By Emily RetterSenior Feature Writer,
He quickly handed her the notes he was clutching tightly for her victory speech with a wide smile of congratulation and a comforting rub on her back. She took them without a glance and bounded straight for the stage.
Hugh O’Leary, 48, our new Prime Minister’s accountant husband, could currently walk down a street unnoticed. Probably even Downing Street.
About to enter Number 10 by his wife’s side, or maybe three steps behind, with their two teenage daughters – the first teens to slope self-consciously behind the black front door since the Blairs 25 years ago – this gentle-looking everyman has been largely absent from Truss’s campaign trail.

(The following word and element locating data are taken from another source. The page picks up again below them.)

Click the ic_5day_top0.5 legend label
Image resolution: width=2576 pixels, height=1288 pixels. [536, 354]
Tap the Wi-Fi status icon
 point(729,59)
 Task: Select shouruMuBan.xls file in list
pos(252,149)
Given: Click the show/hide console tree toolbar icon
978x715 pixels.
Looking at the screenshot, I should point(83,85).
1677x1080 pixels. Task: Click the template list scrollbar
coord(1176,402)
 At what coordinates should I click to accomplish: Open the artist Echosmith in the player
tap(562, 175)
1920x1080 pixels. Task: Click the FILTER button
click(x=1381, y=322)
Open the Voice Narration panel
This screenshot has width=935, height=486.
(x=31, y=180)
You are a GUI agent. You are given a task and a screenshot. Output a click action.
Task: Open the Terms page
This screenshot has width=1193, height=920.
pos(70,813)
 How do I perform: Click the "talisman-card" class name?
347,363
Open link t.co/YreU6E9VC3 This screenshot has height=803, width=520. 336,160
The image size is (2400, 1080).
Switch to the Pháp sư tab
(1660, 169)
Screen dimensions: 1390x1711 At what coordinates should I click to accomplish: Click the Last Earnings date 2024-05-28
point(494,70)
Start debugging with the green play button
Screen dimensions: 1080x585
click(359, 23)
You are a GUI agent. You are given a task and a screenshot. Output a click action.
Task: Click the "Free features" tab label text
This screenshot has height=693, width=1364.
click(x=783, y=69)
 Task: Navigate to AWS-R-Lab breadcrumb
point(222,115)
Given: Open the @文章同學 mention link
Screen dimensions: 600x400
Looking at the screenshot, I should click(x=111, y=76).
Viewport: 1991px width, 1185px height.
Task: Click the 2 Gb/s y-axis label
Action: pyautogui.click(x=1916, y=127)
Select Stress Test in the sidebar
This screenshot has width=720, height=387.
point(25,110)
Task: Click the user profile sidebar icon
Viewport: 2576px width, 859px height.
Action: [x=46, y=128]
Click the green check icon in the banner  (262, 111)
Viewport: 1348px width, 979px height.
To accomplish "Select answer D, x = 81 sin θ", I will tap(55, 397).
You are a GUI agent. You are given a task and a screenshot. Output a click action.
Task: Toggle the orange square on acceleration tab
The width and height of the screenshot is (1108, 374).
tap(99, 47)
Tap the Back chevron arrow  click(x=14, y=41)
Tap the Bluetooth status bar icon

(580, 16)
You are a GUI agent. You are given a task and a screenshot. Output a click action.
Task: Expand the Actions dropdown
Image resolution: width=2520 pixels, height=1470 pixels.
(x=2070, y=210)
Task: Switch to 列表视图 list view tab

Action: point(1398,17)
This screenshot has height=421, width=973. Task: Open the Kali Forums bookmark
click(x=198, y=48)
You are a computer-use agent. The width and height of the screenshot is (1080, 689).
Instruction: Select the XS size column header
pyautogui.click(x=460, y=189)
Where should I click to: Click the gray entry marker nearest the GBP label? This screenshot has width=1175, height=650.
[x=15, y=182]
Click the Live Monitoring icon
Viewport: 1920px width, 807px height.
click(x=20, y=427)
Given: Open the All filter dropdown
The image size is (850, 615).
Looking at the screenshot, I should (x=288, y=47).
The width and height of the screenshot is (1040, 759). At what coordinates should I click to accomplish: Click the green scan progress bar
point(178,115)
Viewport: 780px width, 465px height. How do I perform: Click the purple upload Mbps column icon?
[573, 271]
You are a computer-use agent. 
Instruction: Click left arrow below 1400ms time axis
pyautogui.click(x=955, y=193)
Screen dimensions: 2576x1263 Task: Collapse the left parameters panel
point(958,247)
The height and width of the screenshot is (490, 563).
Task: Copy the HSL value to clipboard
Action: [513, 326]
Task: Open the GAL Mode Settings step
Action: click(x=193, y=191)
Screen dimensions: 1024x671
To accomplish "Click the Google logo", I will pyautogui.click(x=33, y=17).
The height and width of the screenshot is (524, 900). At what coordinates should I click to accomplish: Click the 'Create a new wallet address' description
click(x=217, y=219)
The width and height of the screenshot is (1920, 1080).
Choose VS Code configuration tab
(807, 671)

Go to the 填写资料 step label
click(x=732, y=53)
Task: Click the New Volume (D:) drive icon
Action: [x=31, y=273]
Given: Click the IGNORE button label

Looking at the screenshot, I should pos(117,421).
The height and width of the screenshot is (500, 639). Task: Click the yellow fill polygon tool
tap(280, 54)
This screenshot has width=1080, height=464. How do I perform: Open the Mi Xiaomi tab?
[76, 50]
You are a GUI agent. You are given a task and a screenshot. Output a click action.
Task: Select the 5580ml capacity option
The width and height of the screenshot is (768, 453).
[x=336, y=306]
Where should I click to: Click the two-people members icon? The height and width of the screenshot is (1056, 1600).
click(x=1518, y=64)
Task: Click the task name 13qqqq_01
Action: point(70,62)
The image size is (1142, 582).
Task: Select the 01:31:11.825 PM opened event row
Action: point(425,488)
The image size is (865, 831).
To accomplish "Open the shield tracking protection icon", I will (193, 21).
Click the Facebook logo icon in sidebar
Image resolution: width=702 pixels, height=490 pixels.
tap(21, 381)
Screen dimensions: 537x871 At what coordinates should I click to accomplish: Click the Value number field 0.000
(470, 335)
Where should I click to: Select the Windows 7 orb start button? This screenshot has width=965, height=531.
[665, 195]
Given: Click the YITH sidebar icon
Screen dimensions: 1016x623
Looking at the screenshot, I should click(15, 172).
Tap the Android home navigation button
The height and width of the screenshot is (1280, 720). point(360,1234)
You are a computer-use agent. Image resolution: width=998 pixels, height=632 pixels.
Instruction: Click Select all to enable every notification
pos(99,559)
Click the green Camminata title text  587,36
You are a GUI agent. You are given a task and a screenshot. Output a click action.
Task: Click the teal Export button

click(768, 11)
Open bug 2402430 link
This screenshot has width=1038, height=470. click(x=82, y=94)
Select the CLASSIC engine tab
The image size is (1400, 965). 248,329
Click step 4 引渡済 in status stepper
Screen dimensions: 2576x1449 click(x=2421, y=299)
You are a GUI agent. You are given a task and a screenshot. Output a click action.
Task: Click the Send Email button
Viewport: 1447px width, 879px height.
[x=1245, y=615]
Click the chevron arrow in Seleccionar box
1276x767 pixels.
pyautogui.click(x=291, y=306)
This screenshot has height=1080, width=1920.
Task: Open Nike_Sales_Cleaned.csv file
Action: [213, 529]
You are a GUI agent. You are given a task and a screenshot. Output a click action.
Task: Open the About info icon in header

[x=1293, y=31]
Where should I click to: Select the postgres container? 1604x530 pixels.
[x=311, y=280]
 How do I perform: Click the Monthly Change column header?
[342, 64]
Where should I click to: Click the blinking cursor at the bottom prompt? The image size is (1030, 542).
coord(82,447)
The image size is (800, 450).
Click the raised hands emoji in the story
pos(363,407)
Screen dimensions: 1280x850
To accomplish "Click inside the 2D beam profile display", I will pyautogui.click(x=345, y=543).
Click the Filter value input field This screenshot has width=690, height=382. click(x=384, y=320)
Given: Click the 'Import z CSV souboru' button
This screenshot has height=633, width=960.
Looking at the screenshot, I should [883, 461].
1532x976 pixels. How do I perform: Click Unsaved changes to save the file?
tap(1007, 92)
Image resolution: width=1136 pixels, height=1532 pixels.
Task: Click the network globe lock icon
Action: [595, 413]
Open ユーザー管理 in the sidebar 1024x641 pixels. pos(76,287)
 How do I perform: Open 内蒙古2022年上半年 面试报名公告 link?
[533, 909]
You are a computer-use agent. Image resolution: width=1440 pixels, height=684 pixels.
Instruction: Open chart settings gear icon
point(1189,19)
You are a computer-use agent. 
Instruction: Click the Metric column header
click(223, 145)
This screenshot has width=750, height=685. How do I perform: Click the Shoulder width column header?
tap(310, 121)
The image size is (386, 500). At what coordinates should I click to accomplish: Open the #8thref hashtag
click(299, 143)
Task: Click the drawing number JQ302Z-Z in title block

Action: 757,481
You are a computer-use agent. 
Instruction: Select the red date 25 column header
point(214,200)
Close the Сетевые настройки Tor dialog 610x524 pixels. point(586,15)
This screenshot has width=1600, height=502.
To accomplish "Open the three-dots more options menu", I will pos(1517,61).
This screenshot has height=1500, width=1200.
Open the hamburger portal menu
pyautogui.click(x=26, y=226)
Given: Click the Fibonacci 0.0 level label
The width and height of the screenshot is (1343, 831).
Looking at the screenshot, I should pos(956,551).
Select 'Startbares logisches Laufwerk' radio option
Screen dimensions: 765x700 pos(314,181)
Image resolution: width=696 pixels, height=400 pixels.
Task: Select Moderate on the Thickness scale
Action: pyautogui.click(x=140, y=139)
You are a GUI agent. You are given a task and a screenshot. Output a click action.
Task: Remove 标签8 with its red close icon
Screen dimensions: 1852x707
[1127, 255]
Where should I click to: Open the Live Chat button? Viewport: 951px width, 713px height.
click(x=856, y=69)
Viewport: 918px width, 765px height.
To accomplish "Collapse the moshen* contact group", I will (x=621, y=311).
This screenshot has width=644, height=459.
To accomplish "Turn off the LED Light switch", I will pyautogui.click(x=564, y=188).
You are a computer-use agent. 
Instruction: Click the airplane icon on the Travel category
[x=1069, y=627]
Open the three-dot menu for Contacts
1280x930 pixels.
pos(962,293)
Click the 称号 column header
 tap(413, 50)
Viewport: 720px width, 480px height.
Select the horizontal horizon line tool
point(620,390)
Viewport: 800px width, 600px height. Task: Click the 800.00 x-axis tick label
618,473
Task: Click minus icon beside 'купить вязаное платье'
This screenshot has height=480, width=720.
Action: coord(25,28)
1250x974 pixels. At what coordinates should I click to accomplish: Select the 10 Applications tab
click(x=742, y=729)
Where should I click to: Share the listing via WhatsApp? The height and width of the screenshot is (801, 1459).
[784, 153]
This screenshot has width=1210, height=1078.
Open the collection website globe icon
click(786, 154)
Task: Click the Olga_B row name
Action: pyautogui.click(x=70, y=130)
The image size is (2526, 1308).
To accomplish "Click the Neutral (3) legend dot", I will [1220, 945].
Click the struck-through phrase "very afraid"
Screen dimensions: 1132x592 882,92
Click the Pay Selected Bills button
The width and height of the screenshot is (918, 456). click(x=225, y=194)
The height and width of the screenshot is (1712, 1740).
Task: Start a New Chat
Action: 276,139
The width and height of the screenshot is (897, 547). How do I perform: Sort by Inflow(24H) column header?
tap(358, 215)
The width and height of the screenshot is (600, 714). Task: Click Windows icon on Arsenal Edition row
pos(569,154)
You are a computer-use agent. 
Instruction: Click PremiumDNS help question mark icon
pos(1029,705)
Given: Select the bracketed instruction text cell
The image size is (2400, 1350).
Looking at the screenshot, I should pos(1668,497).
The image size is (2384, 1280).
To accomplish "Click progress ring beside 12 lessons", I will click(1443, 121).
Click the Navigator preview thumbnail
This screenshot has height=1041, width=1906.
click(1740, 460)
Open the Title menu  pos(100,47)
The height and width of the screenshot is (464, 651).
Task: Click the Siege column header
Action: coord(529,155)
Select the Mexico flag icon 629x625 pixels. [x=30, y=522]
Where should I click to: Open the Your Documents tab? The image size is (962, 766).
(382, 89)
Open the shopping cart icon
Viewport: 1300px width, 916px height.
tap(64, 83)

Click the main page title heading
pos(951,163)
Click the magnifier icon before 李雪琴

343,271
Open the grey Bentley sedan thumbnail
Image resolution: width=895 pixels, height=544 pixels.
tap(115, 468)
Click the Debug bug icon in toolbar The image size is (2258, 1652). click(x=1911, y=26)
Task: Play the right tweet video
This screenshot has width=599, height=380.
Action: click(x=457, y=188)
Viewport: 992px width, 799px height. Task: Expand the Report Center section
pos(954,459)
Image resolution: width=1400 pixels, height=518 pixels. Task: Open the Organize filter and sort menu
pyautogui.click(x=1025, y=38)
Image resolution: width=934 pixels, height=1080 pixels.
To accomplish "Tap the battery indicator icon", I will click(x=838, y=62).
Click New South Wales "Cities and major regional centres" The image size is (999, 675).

Much as Denis Thatcher once described himself unwittingly menacingly as the “most shadowy husband of all time”, O’Leary seems to be forging the same stealthy niche.
“Always present, never there” was Denis’s motto, Theresa May ’s husband Philip later followed suit, and it appears O’Leary will now take the same baton as a Tory spouse. A baton Carrie Johnson dropped with a clanger – or, more likely, never accepted.
Currently believed to work from home, and sniffily labeled a ‘house husband’, Truss rarely mentions O’Leary. Although she has praised him for always being on hand to answer an economic query (which may come in handy in the months ahead).
Former London School of Economics student O’Leary apparently knows to make himself useful. “Whenever I want a late night discussion about supply side reform or econometrics, there’s always someone on hand,” she once said. Oh, the romance.
The maths whizz, perhaps soon to be tackling the nation’s energy woes from his pillow, grew up in Allerton, Liverpool, before his family moved to Heswall, Wirral.
A fellow Tory, in 2002 he stood as candidate in the Greenwich council elections, but lost. Although he still canvasses with the blues, Truss is given full ownership of the stage.